**RECORD EXTRACTS:**
↓↓↓
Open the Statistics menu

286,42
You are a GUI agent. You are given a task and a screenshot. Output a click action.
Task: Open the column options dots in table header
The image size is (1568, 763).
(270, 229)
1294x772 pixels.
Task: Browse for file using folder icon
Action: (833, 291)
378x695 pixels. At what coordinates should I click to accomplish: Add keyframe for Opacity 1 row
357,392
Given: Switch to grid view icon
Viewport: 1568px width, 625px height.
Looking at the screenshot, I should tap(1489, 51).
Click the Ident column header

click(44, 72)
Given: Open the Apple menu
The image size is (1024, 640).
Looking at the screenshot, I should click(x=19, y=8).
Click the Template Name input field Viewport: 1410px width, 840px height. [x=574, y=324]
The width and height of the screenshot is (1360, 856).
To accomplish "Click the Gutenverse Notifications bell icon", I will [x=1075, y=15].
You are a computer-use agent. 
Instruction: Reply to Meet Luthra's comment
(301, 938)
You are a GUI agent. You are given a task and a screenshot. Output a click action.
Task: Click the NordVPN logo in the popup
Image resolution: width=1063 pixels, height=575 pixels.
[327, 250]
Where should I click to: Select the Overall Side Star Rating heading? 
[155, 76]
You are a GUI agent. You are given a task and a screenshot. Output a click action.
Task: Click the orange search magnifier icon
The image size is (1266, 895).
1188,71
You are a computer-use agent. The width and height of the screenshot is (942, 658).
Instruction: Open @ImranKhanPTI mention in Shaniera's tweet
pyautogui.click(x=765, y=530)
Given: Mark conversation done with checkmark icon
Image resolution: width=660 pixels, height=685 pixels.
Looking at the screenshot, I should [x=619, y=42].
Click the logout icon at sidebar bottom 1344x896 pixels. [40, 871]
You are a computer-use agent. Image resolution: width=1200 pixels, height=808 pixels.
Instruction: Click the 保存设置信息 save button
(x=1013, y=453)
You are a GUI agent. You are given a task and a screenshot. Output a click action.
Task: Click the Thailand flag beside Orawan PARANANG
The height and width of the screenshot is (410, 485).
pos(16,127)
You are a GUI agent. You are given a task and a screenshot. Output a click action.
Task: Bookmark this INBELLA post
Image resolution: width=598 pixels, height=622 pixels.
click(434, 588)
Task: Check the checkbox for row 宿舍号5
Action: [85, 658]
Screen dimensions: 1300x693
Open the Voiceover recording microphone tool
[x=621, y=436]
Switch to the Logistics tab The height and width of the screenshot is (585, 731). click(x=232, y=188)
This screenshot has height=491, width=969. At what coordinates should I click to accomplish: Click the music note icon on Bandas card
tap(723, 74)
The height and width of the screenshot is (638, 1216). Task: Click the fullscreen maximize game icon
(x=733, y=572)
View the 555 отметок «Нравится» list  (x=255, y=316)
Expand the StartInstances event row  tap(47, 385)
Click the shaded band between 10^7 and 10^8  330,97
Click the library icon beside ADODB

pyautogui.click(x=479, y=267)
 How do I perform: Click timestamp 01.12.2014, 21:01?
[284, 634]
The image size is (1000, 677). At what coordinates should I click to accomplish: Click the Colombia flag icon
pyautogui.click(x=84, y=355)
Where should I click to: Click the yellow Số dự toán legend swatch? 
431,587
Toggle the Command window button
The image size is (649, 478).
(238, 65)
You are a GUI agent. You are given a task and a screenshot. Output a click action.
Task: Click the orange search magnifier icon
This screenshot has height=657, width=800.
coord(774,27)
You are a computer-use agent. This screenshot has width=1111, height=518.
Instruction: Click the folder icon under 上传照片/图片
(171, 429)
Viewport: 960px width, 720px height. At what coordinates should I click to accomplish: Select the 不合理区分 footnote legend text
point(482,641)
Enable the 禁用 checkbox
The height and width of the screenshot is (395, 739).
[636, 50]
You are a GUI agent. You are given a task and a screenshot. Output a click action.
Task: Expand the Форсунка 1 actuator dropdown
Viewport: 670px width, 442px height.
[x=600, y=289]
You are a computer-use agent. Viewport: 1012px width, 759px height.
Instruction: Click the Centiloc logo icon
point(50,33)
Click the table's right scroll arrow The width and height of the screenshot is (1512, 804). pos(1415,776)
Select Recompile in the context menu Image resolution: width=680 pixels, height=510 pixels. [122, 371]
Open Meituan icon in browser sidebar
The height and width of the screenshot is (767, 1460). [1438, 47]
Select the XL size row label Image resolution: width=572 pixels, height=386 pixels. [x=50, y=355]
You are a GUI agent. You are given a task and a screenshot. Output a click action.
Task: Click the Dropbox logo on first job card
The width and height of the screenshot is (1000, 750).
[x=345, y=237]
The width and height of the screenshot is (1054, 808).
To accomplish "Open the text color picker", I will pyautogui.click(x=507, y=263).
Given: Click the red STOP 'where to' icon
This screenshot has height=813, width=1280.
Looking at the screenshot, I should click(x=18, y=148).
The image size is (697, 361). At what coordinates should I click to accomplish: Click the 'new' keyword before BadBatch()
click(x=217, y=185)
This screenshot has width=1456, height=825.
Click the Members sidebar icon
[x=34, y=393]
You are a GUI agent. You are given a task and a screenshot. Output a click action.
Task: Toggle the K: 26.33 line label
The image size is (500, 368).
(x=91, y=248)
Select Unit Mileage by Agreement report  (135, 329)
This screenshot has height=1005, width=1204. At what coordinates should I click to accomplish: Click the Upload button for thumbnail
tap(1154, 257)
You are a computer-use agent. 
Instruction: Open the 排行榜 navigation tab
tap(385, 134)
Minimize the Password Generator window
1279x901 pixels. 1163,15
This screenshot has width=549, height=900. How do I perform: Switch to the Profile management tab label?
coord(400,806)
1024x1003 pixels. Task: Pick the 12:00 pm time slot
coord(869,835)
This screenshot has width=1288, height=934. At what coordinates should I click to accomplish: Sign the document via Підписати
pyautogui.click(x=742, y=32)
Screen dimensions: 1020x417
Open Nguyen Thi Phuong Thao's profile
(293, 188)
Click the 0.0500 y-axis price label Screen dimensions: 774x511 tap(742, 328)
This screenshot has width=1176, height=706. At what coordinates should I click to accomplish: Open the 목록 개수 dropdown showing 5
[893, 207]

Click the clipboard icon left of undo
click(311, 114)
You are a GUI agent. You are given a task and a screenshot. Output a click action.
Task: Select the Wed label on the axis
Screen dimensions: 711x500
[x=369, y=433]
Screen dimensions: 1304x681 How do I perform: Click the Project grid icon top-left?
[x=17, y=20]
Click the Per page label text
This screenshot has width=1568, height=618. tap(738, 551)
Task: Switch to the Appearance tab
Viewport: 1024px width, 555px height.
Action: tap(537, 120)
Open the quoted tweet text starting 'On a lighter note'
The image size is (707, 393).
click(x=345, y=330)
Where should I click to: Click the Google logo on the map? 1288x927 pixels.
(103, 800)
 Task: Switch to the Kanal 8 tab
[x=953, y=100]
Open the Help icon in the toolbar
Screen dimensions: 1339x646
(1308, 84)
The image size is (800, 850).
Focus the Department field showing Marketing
↑↑↑
**PROBLEM DESCRIPTION:** Keeping every line exactly as it is, copy all the records.

**RESPONSE TO THE EXERCISE:**
Open the Statistics menu

286,42
You are a GUI agent. You are given a task and a screenshot. Output a click action.
Task: Open the column options dots in table header
The image size is (1568, 763).
(270, 229)
1294x772 pixels.
Task: Browse for file using folder icon
Action: (833, 291)
378x695 pixels. At what coordinates should I click to accomplish: Add keyframe for Opacity 1 row
357,392
Given: Switch to grid view icon
Viewport: 1568px width, 625px height.
Looking at the screenshot, I should tap(1489, 51).
Click the Ident column header

click(44, 72)
Given: Open the Apple menu
The image size is (1024, 640).
Looking at the screenshot, I should click(x=19, y=8).
Click the Template Name input field Viewport: 1410px width, 840px height. [x=574, y=324]
The width and height of the screenshot is (1360, 856).
To accomplish "Click the Gutenverse Notifications bell icon", I will [x=1075, y=15].
You are a computer-use agent. 
Instruction: Reply to Meet Luthra's comment
(301, 938)
You are a GUI agent. You are given a task and a screenshot. Output a click action.
Task: Click the NordVPN logo in the popup
Image resolution: width=1063 pixels, height=575 pixels.
[327, 250]
Where should I click to: Select the Overall Side Star Rating heading? 
[155, 76]
You are a GUI agent. You are given a task and a screenshot. Output a click action.
Task: Click the orange search magnifier icon
The image size is (1266, 895).
1188,71
You are a computer-use agent. The width and height of the screenshot is (942, 658).
Instruction: Open @ImranKhanPTI mention in Shaniera's tweet
pyautogui.click(x=765, y=530)
Given: Mark conversation done with checkmark icon
Image resolution: width=660 pixels, height=685 pixels.
Looking at the screenshot, I should [x=619, y=42].
Click the logout icon at sidebar bottom 1344x896 pixels. [40, 871]
You are a computer-use agent. Image resolution: width=1200 pixels, height=808 pixels.
Instruction: Click the 保存设置信息 save button
(x=1013, y=453)
You are a GUI agent. You are given a task and a screenshot. Output a click action.
Task: Click the Thailand flag beside Orawan PARANANG
The height and width of the screenshot is (410, 485).
pos(16,127)
You are a GUI agent. You are given a task and a screenshot. Output a click action.
Task: Bookmark this INBELLA post
Image resolution: width=598 pixels, height=622 pixels.
click(434, 588)
Task: Check the checkbox for row 宿舍号5
Action: [85, 658]
Screen dimensions: 1300x693
Open the Voiceover recording microphone tool
[x=621, y=436]
Switch to the Logistics tab The height and width of the screenshot is (585, 731). click(x=232, y=188)
This screenshot has height=491, width=969. At what coordinates should I click to accomplish: Click the music note icon on Bandas card
tap(723, 74)
The height and width of the screenshot is (638, 1216). Task: Click the fullscreen maximize game icon
(x=733, y=572)
View the 555 отметок «Нравится» list  (x=255, y=316)
Expand the StartInstances event row  tap(47, 385)
Click the shaded band between 10^7 and 10^8  330,97
Click the library icon beside ADODB

pyautogui.click(x=479, y=267)
 How do I perform: Click timestamp 01.12.2014, 21:01?
[284, 634]
The image size is (1000, 677). At what coordinates should I click to accomplish: Click the Colombia flag icon
pyautogui.click(x=84, y=355)
Where should I click to: Click the yellow Số dự toán legend swatch? 
431,587
Toggle the Command window button
The image size is (649, 478).
(238, 65)
You are a GUI agent. You are given a task and a screenshot. Output a click action.
Task: Click the orange search magnifier icon
This screenshot has height=657, width=800.
coord(774,27)
You are a computer-use agent. This screenshot has width=1111, height=518.
Instruction: Click the folder icon under 上传照片/图片
(171, 429)
Viewport: 960px width, 720px height. At what coordinates should I click to accomplish: Select the 不合理区分 footnote legend text
point(482,641)
Enable the 禁用 checkbox
The height and width of the screenshot is (395, 739).
[636, 50]
You are a GUI agent. You are given a task and a screenshot. Output a click action.
Task: Expand the Форсунка 1 actuator dropdown
Viewport: 670px width, 442px height.
[x=600, y=289]
You are a computer-use agent. Viewport: 1012px width, 759px height.
Instruction: Click the Centiloc logo icon
point(50,33)
Click the table's right scroll arrow The width and height of the screenshot is (1512, 804). pos(1415,776)
Select Recompile in the context menu Image resolution: width=680 pixels, height=510 pixels. [122, 371]
Open Meituan icon in browser sidebar
The height and width of the screenshot is (767, 1460). [1438, 47]
Select the XL size row label Image resolution: width=572 pixels, height=386 pixels. [x=50, y=355]
You are a GUI agent. You are given a task and a screenshot. Output a click action.
Task: Click the Dropbox logo on first job card
The width and height of the screenshot is (1000, 750).
[x=345, y=237]
The width and height of the screenshot is (1054, 808).
To accomplish "Open the text color picker", I will pyautogui.click(x=507, y=263).
Given: Click the red STOP 'where to' icon
This screenshot has height=813, width=1280.
Looking at the screenshot, I should click(x=18, y=148).
The image size is (697, 361). At what coordinates should I click to accomplish: Click the 'new' keyword before BadBatch()
click(x=217, y=185)
This screenshot has width=1456, height=825.
Click the Members sidebar icon
[x=34, y=393]
You are a GUI agent. You are given a task and a screenshot. Output a click action.
Task: Toggle the K: 26.33 line label
The image size is (500, 368).
(x=91, y=248)
Select Unit Mileage by Agreement report  (135, 329)
This screenshot has height=1005, width=1204. At what coordinates should I click to accomplish: Click the Upload button for thumbnail
tap(1154, 257)
You are a computer-use agent. 
Instruction: Open the 排行榜 navigation tab
tap(385, 134)
Minimize the Password Generator window
1279x901 pixels. 1163,15
This screenshot has width=549, height=900. How do I perform: Switch to the Profile management tab label?
coord(400,806)
1024x1003 pixels. Task: Pick the 12:00 pm time slot
coord(869,835)
This screenshot has width=1288, height=934. At what coordinates should I click to accomplish: Sign the document via Підписати
pyautogui.click(x=742, y=32)
Screen dimensions: 1020x417
Open Nguyen Thi Phuong Thao's profile
(293, 188)
Click the 0.0500 y-axis price label Screen dimensions: 774x511 tap(742, 328)
This screenshot has width=1176, height=706. At what coordinates should I click to accomplish: Open the 목록 개수 dropdown showing 5
[893, 207]

Click the clipboard icon left of undo
click(311, 114)
You are a GUI agent. You are given a task and a screenshot. Output a click action.
Task: Select the Wed label on the axis
Screen dimensions: 711x500
[x=369, y=433]
Screen dimensions: 1304x681 How do I perform: Click the Project grid icon top-left?
[x=17, y=20]
Click the Per page label text
This screenshot has width=1568, height=618. tap(738, 551)
Task: Switch to the Appearance tab
Viewport: 1024px width, 555px height.
Action: tap(537, 120)
Open the quoted tweet text starting 'On a lighter note'
The image size is (707, 393).
click(x=345, y=330)
Where should I click to: Click the Google logo on the map? 1288x927 pixels.
(103, 800)
 Task: Switch to the Kanal 8 tab
[x=953, y=100]
Open the Help icon in the toolbar
Screen dimensions: 1339x646
(1308, 84)
The image size is (800, 850).
Focus the Department field showing Marketing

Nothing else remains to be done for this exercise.